Moreover, strong ties to the U.S. government, rather than a single president, should be the goal. A personal friendship is not likely to be a foundation a future administration can build off of. Those long-lasting relations rely on institutional channels, such as special envoys and negotiations, preferably with a bipartisan team.

Unfortunately, those are the very avenues of relationship-building that Trump has eschewed.

With Putin, he has side-stepped aides, even cutting out interpreters and keeping the content of meetings confidential from other members of the government.

In talks with North Korea, Trump has seemingly ignored that Kim’s regime refused to meet with Stephen Biegun (the special envoy he appointed), repeatedly canceled official meetings, and refused to engage in good faith with negotiators. Instead, Trump has announced another in-person meeting, completely skipping the normal diplomatic process.

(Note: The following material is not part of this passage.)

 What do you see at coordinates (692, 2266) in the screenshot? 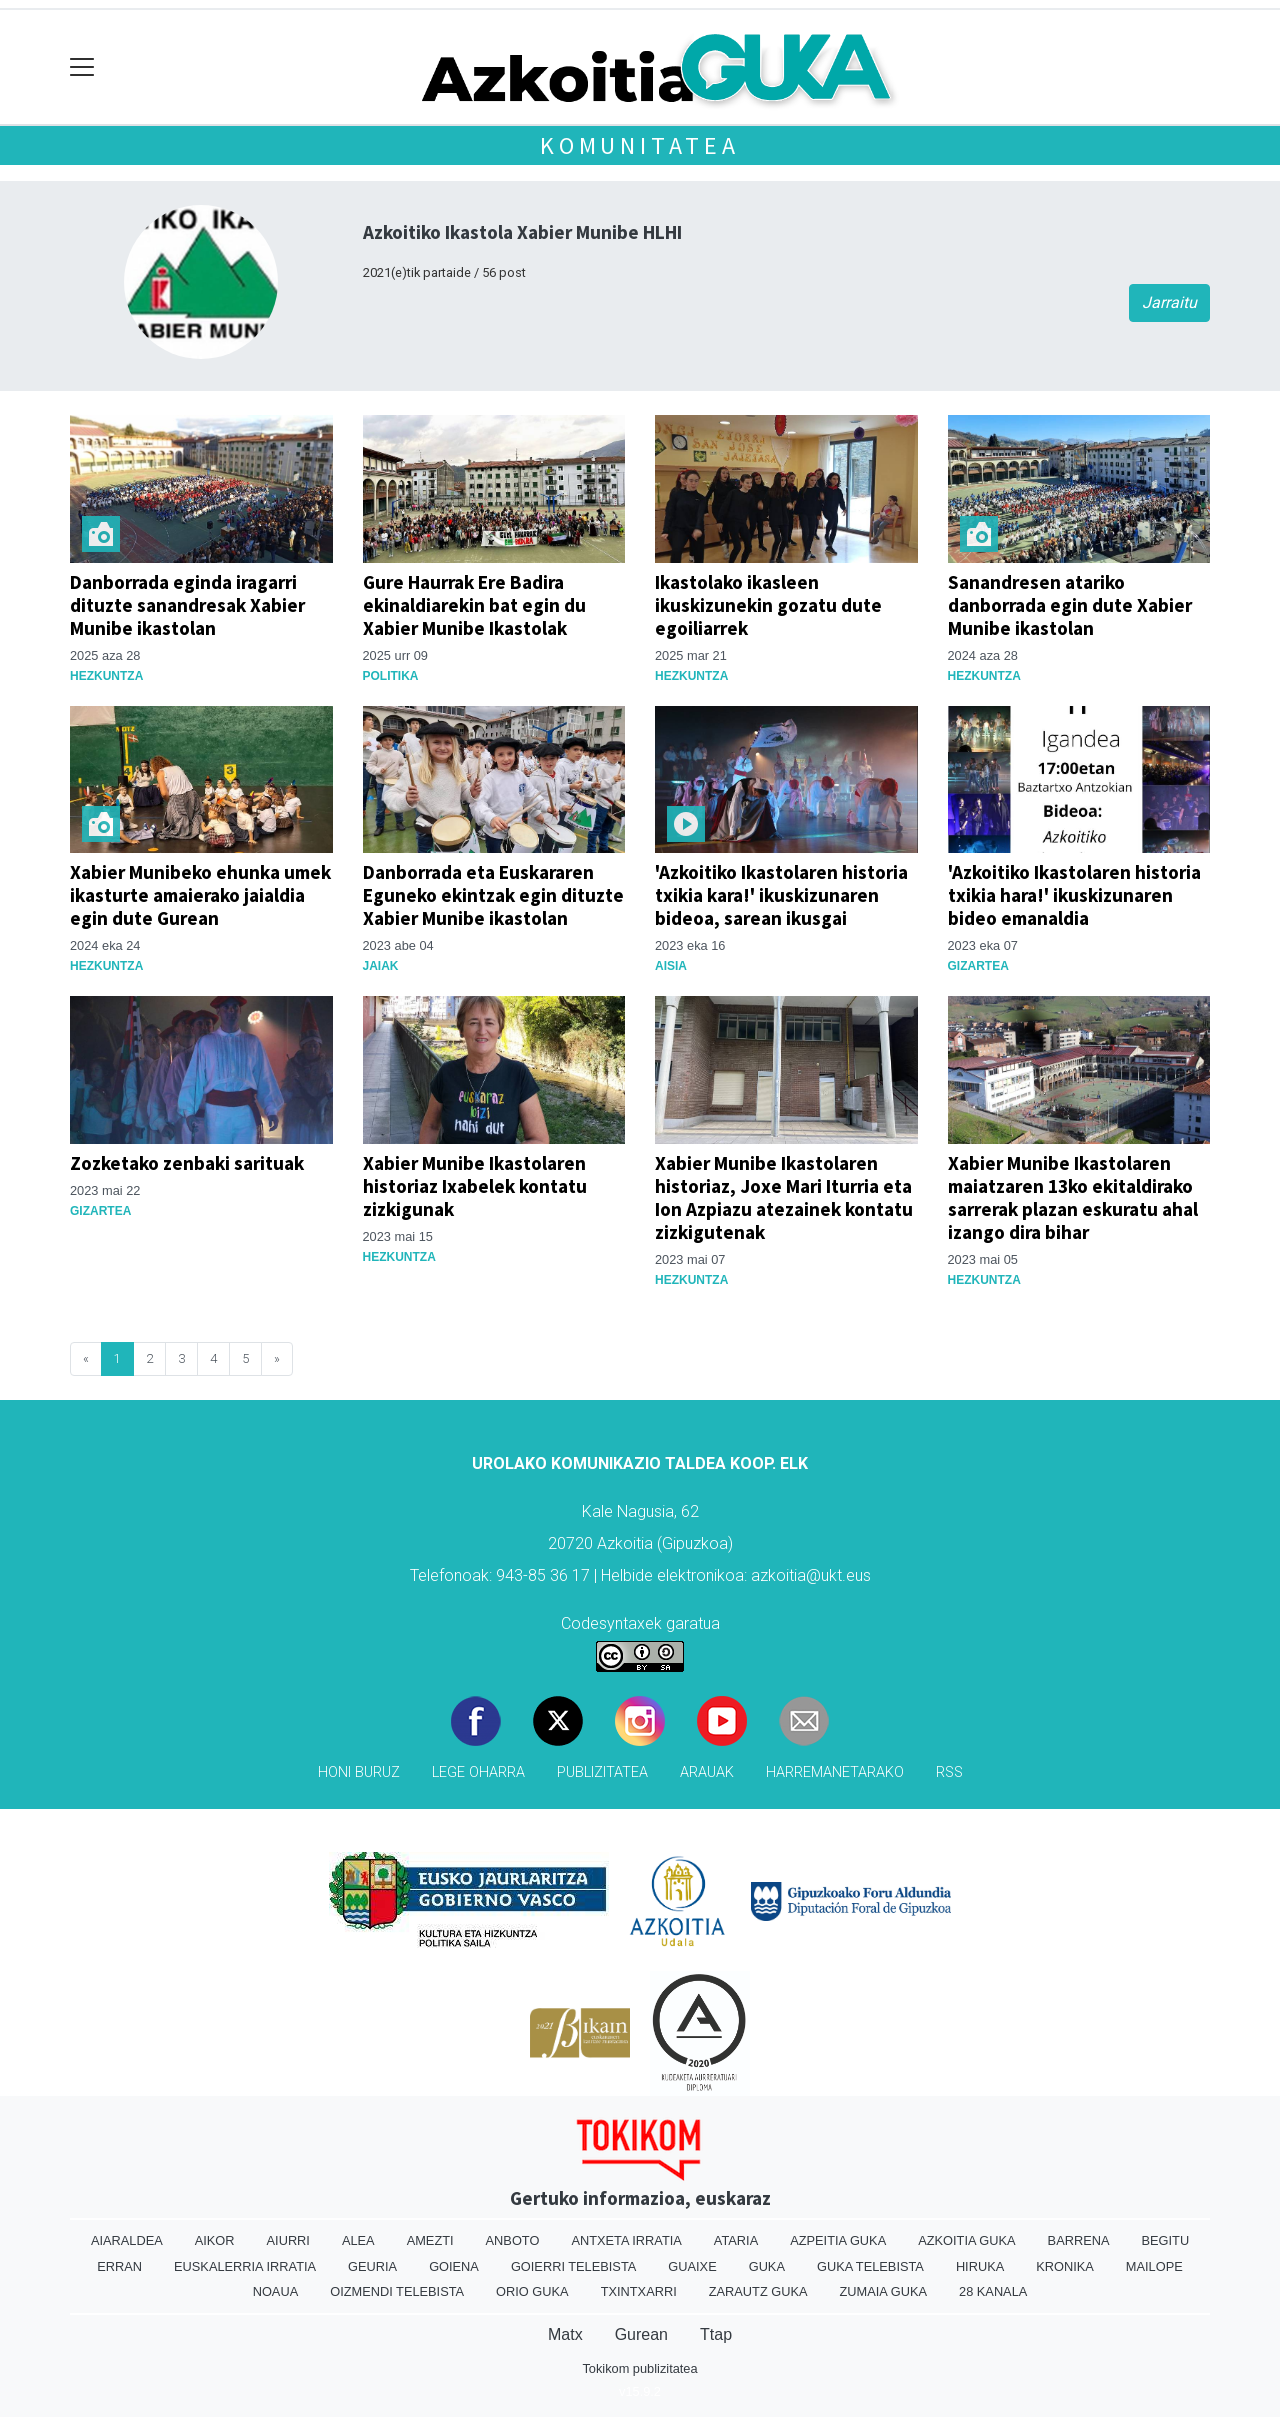
I see `Guaixe` at bounding box center [692, 2266].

As his most recent tweets demonstrate, Trump is taking the same approach with ongoing trade talks with China, saying that no deal is even possible without his personal involvement. That undercuts the authority of U.S. negotiations and brings the relationship between Trump and Xi into the deal itself hinging on a fanciful idea of friendship.

Although Trump is right that there is the potential for personal connections to yield agreement where political pressure might not work, in the end, linking a country’s foreign policy to the relationships fostered with one president, is short-sighted.

Bilateral relations between the U.S. and Russia, China, and even rogue states like North Korea will continue well beyond the presidency of Donald Trump. Those long-term policy goals and establishment of clear bilateral communications between governments must supersede a vain desire to demonstrate personal deal-making prowess when it comes to foreign policy.